*PAGE EXTRACT:*

*-*-*

Sinwar, meanwhile, was very adamant about rejecting treatment by the prison administration, said Dawla. Eventually his situation deteriorated, losing consciousness at one point, so he had to receive treatment at the prison. The administration declared an emergency at the prison and a helicopter was flown in to take Sinwar to hospital where he was soon operated on, recalled Dawla.

“It was a very complex and dangerous operation. He could have died,” he added.

In wake of the October 7 attack, Israelis lament that Sinwar was ever operated on, revealed Mansour. Then head of prison intelligence has recently repeatedly said she regrets saving Sinwar’s life.

2011 release

After his release in the 2011 swap, Sinwar went about consolidating his position in Hamas, especially in its military wing. He was elected member of the movement’s politburo in 2012 and immediately focused his attention on the military wing, deepening his ties with its officials.

Sinwar made it his mission to become the number one figure in Hamas as soon as he was released from prison, said Mansour.

His influence kept growing and he defeated Ismail Haniyeh and other prominent figures in the 2017 politburo elections.

The 2021 elections were marred with fraud allegations and the vote was “repeated three or four times” to ensure that Sinwar was the victor. Mansour said this was all part of the buildup to the October 7 attack. “It was clear that Sinwar and the Qassam had their plans,” he stated. Soon after, Sinwar worked tirelessly in developing the military wing.

“Sinwar only aspires to be the number one official in the movement. He is extremely ambitious. That drove him, even when he was in prison, to always be the top official in Hamas,” said Dawla.

“He believes that none of the current leaders have the right to be superiors over him. Not now, not ever,” he added.

Khalil al-Hayyah, Ismail Haniyeh and Sinwar visit the Rafah crossing on September 19, 2017. (Reuters)

Early signs of the Aqsa flood

Dawla said Sinwar always wanted “to do something big”. He believed that several Hamas and Qassam figures remained in prison and the Shalit swap was not enough to release them. Several of the remaining detainees sent angry messages to the Hamas leadership over this, leaving Sinwar with a “moral obligation to rectify what the Shalit deal could not achieve,” explained Dawla.

*-*-*

*GIVEN DATA:*
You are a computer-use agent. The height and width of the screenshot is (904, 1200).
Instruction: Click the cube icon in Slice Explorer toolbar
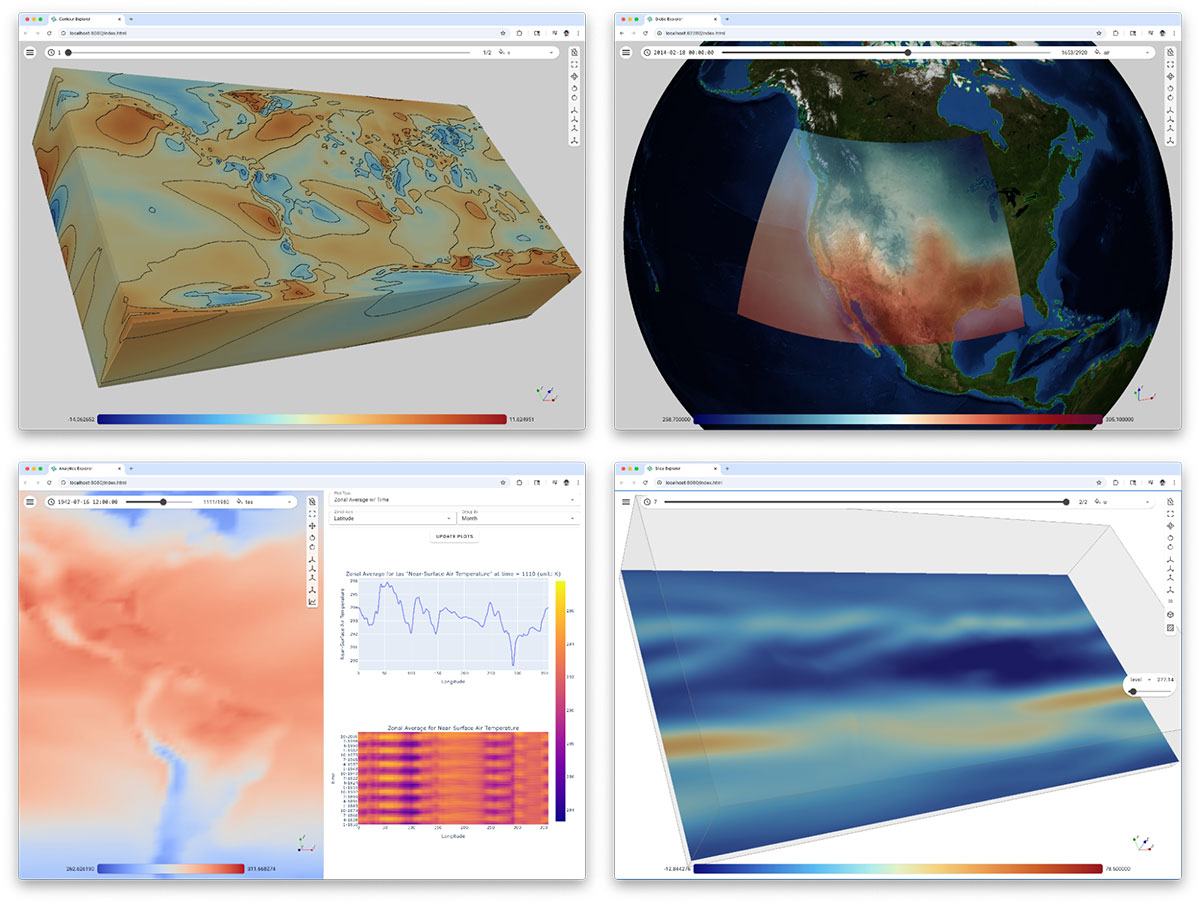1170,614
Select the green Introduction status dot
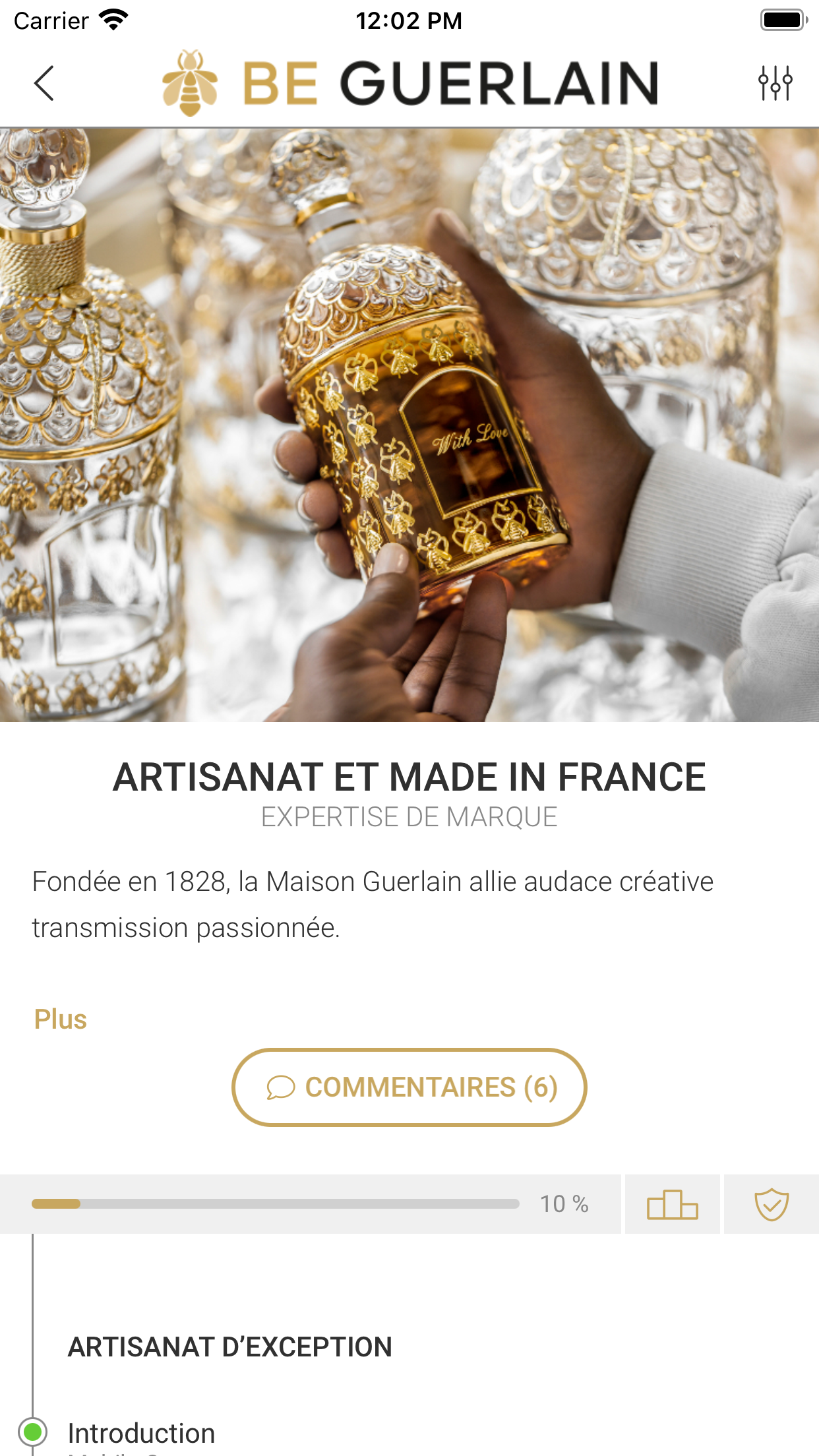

*-*-*

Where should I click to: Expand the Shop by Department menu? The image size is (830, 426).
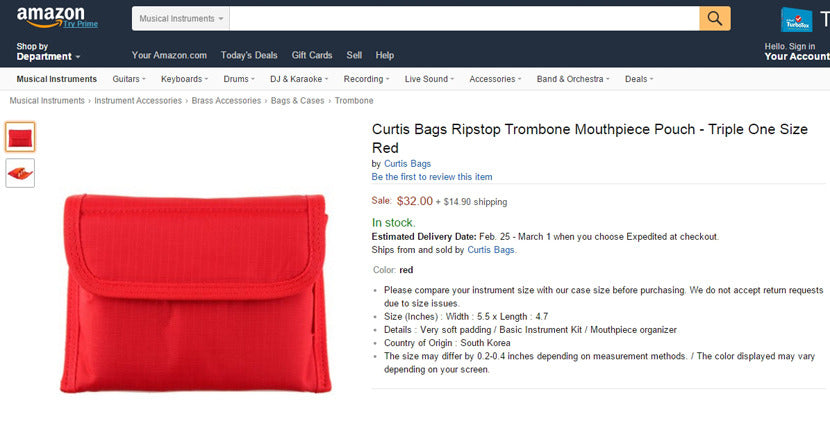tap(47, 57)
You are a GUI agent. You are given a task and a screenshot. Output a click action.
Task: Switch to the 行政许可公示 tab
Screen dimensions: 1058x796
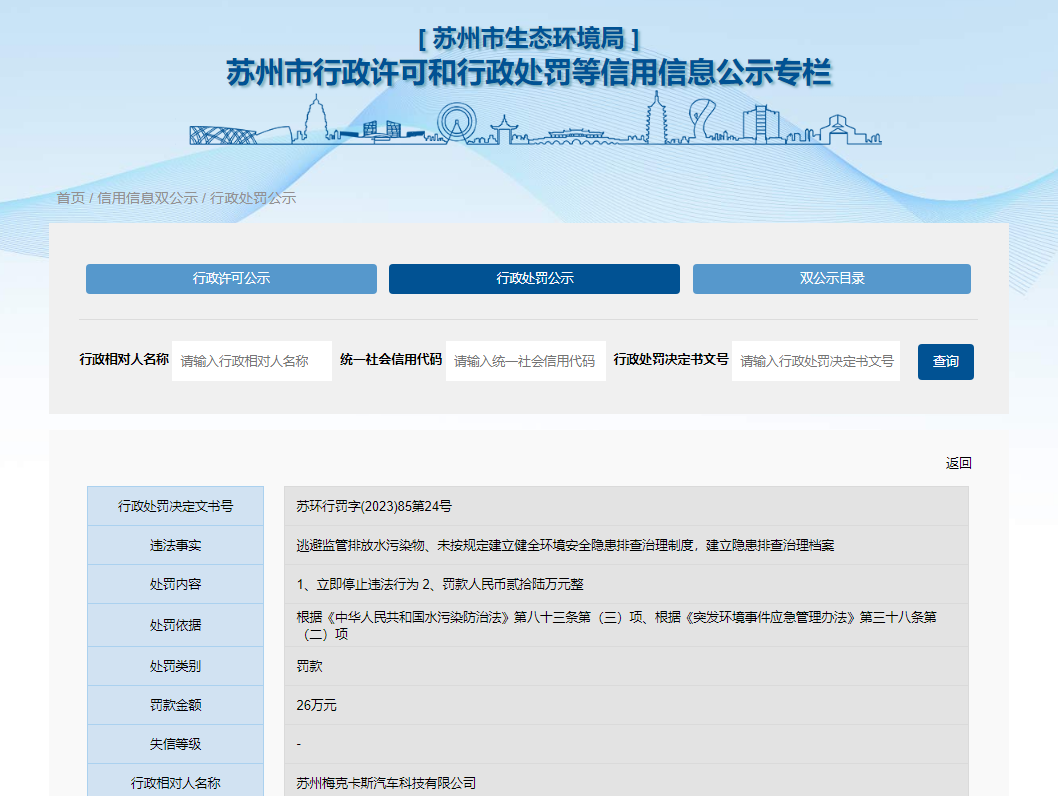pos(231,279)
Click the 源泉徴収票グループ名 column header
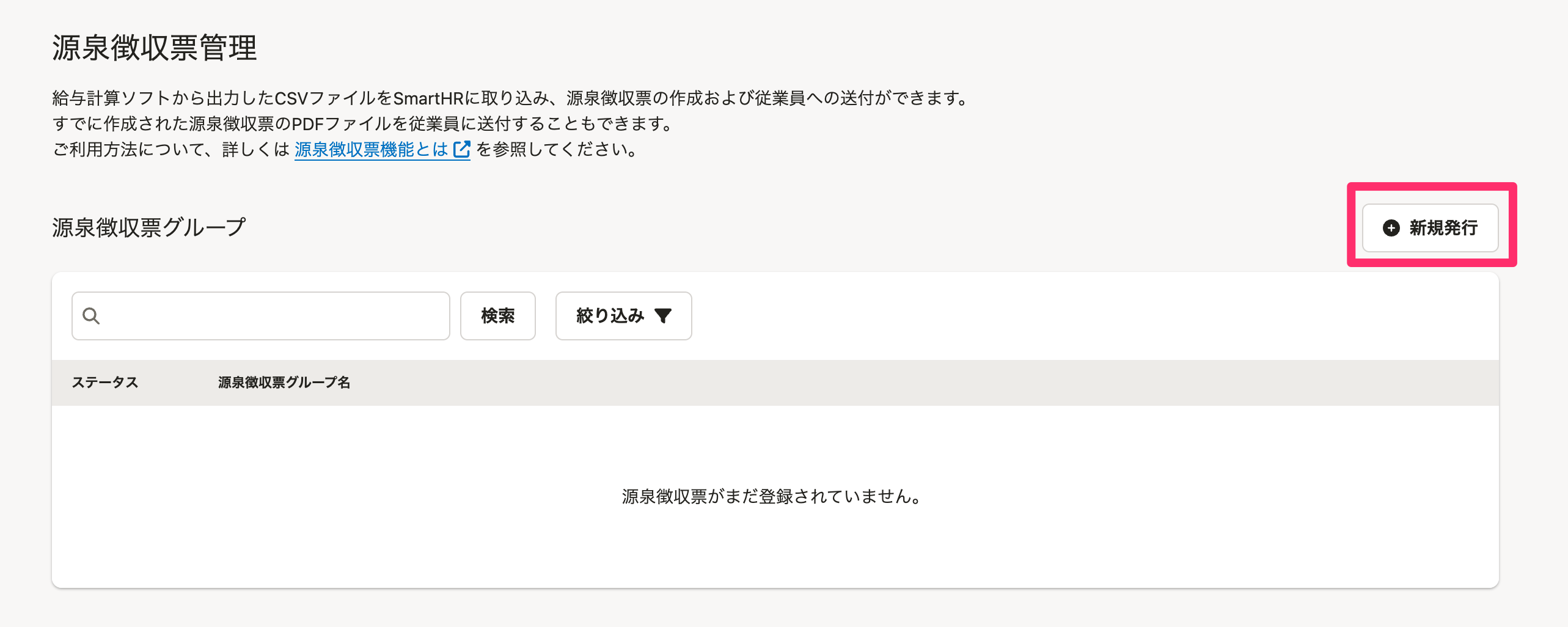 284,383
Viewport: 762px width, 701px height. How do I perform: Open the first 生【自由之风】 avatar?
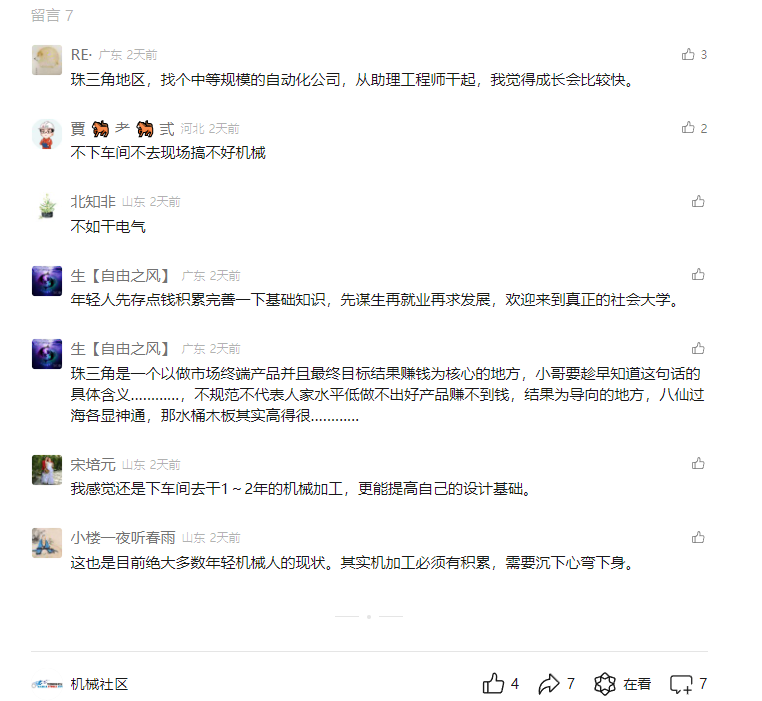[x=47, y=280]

*-*-*

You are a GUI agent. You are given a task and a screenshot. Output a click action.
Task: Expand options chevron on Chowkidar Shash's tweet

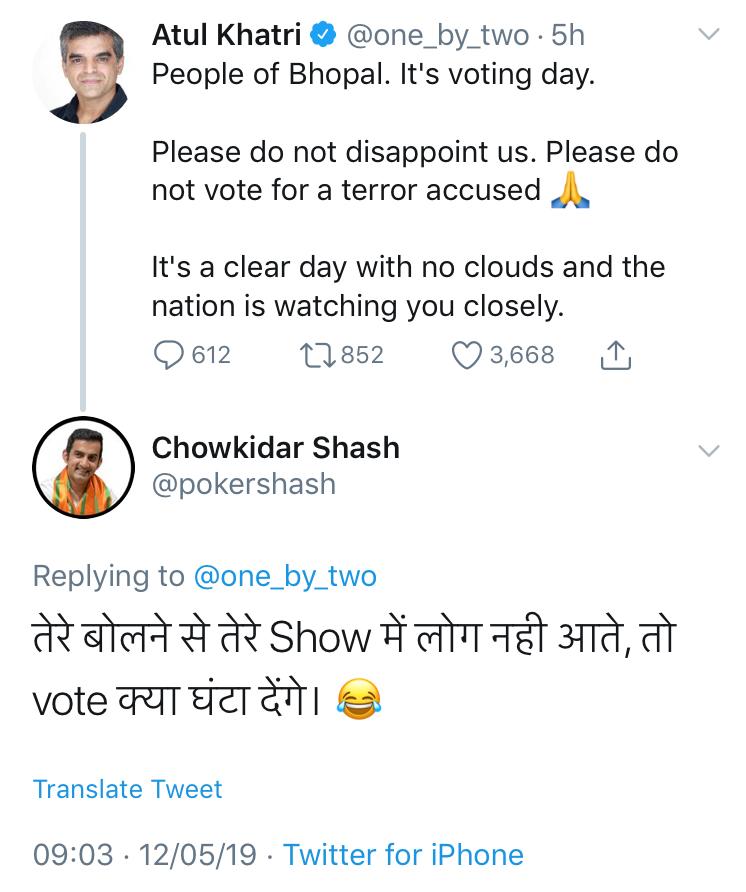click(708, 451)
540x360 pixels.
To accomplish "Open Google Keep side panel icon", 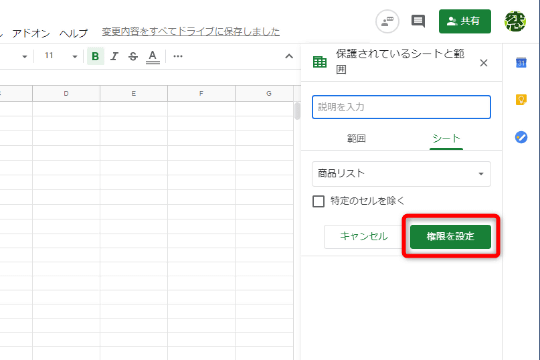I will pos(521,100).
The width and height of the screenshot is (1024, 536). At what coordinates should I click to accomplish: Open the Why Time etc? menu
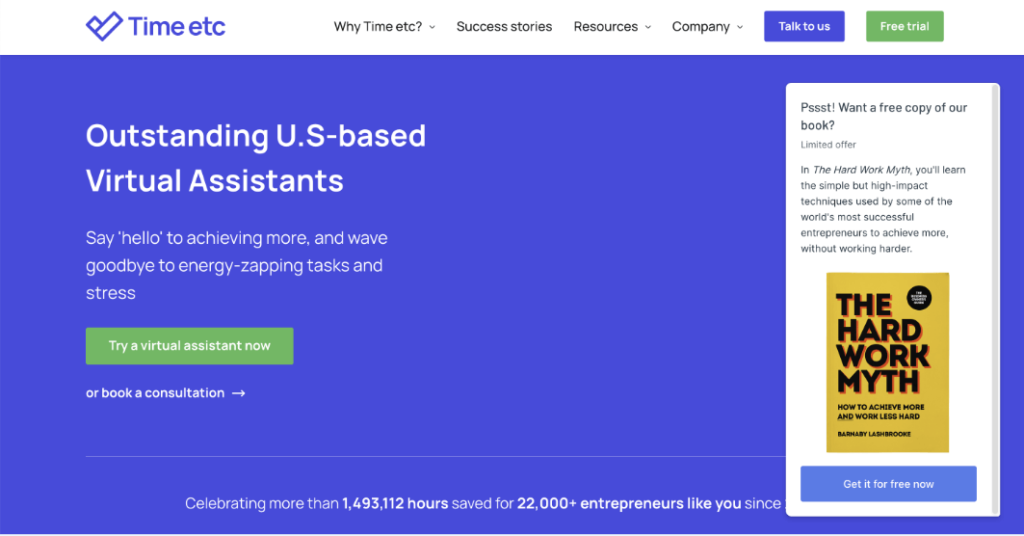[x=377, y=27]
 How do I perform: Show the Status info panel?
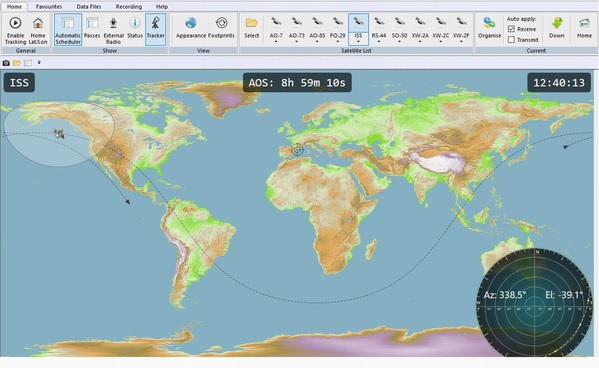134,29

*-*-*

*WHAT TO DO:*
**a)** Please reproduce the Sinwar article from "Sinwar made it" to "the military wing.".
**b)** List each distinct year mentioned in the Sinwar article.
None of the material is needed here.

*PER-TASK ANSWERS:*
**a)**
Sinwar made it his mission to become the number one figure in Hamas as soon as he was released from prison, said Mansour.

His influence kept growing and he defeated Ismail Haniyeh and other prominent figures in the 2017 politburo elections.

The 2021 elections were marred with fraud allegations and the vote was “repeated three or four times” to ensure that Sinwar was the victor. Mansour said this was all part of the buildup to the October 7 attack. “It was clear that Sinwar and the Qassam had their plans,” he stated. Soon after, Sinwar worked tirelessly in developing the military wing.

**b)** 2011, 2012, 2017, 2021